The first programmable scanners were introduced in the late 1970s, and this really boosted the popularity of scanner listening. The first scanners required to you to install new frequency-controlling crystals each time you want to receive a new frequency. Not only was this expensive, there was often a delay of weeks before new crystals "cut" to the desired frequencies arrived. Programmable scanners make changing frequencies as easy as tuning a new station on an AM or FM radio. Most scanners today also have a search function that lets you seek out active frequencies that you're not aware of.

Here is a sampling of what can be heard on a typical scanner:

  • Police, fire, and emergency services. Few things are as gripping as listening to the police in pursuit of criminals, firefighters attempting a rescue inside a burning building, or an ambulance rushing to the hospital!
  • Aviation. Civilian aircraft and airports can be heard from 108 to 136 MHz, while military aircraft are found from 225 to 400 MHz.
  • Marine communications. 156.80 MHz is the ship calling and emergency channel, with several other channels near it. This frequency is used on rivers, lakes, etc., in addition to the oceans.
  • Government. Federal, state, and local governments are heavy users of the bands above 30 MHz. Listening can range from law enforcement agencies to your local sanitation and road maintenance services. This is a great way to keep track of how your tax dollars are being spent!
  • Ham radio. Ham radio operators are found at 50 to 54 MHz, 144 to 148 MHz, and several other bands.
  • Private businesses. You can hear the activities of businesses ranging from taxicab companies to motion picture crews on your scanner.
  • Miscellaneous.

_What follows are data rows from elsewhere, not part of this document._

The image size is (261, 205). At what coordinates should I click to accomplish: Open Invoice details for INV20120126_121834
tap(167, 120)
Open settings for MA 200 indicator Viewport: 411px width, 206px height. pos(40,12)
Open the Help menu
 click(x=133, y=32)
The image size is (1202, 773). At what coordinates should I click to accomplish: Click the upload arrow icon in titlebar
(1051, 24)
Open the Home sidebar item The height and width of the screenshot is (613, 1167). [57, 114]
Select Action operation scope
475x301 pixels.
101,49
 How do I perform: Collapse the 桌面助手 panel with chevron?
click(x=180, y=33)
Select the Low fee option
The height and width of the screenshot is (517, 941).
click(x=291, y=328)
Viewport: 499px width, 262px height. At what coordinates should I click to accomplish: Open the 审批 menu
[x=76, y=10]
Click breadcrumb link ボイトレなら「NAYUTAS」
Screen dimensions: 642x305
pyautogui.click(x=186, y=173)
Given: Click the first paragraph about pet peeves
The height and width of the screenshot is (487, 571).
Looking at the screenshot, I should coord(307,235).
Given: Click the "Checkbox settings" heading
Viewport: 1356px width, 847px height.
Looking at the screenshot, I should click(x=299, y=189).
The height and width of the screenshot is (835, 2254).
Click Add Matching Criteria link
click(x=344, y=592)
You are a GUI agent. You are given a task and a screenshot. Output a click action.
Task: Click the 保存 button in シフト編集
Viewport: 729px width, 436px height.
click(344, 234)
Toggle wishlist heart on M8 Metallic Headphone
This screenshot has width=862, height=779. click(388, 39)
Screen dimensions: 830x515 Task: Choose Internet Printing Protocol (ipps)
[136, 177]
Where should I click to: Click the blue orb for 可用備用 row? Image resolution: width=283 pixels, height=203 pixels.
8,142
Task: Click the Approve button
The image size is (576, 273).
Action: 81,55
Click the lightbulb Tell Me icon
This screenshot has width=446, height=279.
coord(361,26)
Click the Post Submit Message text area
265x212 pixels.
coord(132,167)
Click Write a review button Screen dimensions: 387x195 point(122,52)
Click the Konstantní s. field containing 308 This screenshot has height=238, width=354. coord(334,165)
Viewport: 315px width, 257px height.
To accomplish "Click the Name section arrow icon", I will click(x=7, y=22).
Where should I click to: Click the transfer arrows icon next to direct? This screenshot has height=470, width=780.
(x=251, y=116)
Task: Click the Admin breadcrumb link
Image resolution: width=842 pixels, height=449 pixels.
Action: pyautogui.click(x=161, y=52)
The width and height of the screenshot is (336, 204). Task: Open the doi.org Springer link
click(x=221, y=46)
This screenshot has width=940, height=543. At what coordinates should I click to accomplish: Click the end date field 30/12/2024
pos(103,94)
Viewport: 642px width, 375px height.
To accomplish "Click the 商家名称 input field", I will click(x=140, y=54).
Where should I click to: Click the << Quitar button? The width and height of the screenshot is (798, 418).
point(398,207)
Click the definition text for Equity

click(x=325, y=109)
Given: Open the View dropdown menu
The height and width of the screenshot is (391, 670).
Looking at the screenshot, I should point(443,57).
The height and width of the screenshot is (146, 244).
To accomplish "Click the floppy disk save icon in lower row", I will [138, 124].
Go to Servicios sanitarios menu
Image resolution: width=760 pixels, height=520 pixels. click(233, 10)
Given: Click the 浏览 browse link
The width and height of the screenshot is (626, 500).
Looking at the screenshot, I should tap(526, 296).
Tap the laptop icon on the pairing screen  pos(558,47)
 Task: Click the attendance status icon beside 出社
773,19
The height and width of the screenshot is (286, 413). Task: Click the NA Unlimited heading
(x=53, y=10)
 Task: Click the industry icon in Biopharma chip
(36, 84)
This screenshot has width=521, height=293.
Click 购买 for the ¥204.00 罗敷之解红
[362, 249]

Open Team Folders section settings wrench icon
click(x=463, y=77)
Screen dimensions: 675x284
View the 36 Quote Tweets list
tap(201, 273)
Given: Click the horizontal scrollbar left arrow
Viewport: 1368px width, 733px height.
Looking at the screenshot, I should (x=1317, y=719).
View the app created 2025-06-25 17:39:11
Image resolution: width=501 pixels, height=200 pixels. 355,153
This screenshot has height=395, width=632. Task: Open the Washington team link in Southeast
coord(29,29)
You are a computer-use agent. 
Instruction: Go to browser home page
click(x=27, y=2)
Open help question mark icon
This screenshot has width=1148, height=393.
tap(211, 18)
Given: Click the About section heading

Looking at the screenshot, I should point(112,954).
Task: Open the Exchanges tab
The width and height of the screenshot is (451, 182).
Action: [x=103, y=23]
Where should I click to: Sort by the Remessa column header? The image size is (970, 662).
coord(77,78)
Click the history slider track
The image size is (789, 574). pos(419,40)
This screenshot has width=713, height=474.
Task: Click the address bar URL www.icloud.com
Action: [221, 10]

Wireless microphones, weather bulletins, and even garage door openers can be received on most scanners.

Most communications heard above 30 MHz will be in FM, with the exception of AM on the aeronautical bands. Propagation on the bands above 30 MHz is usually restricted to "line of sight." This is defined as the optical horizon as viewed from the receiving antenna plus about another 15% due to radio signal "bending" caused by the Earth's curvature. While receiving range can be increased by using an outdoor antenna mounted high in the air, most signals heard above 30 MHz will be within 100 miles or less. However, under unusual propagation conditions, stations on the 30 to 50 MHz band can be heard from hundreds or even thousands of miles away.

To improve coverage, many users of the frequencies above 30 MHz employ repeater stations. A repeater station is located on top of a mountain or tall building, and automatically re-transmits a signal received on one frequency (the input frequency) on a second frequency (the output frequency). Some favorably located repeater stations can be reliably heard at distances of over 150 miles.

For listening to radio services within a radius of about 30 miles or so, an indoor scanner antenna, like the telescoping "whip" built into many scanners, is adequate. However, reception range and signal strength will be greatly improved if you use an external outdoor antenna.

While you're generally free to listen to anything tuned by a scanner (except cellular telephone calls, wireless intercoms and cordless phones), Section 705 of the federal Communications Act prohibits divulging or using the contents of any message you hear not intended for the general public. In practice, this is widely ignored; many wrecker and towing services have scanners in their offices to keep up with traffic accidents where their services might be needed, for example. Nonetheless, the law is on the books and could be enforced. It is prudent to not divulge the contents of anything you hear on a scanner.

In 1992, Congress went further and outlawed the sale and manufacture of scanners that can tune the cellular telephone bands. There have been attempts since then at the federal level to restrict scanning listening, but all have been unsuccessful.

Various states and localities have tried to restrict the use of portable or mobile scanners in an attempt to cut down on "ambulance chasing" and similar activities. States like New York and New Jersey have criminalized the use of a scanner to hamper police, fire, and emergency services or in the commission of a crime. A local scanner dealer can give you details about any restrictions in your area.

Interest in scanning listening continues to grow.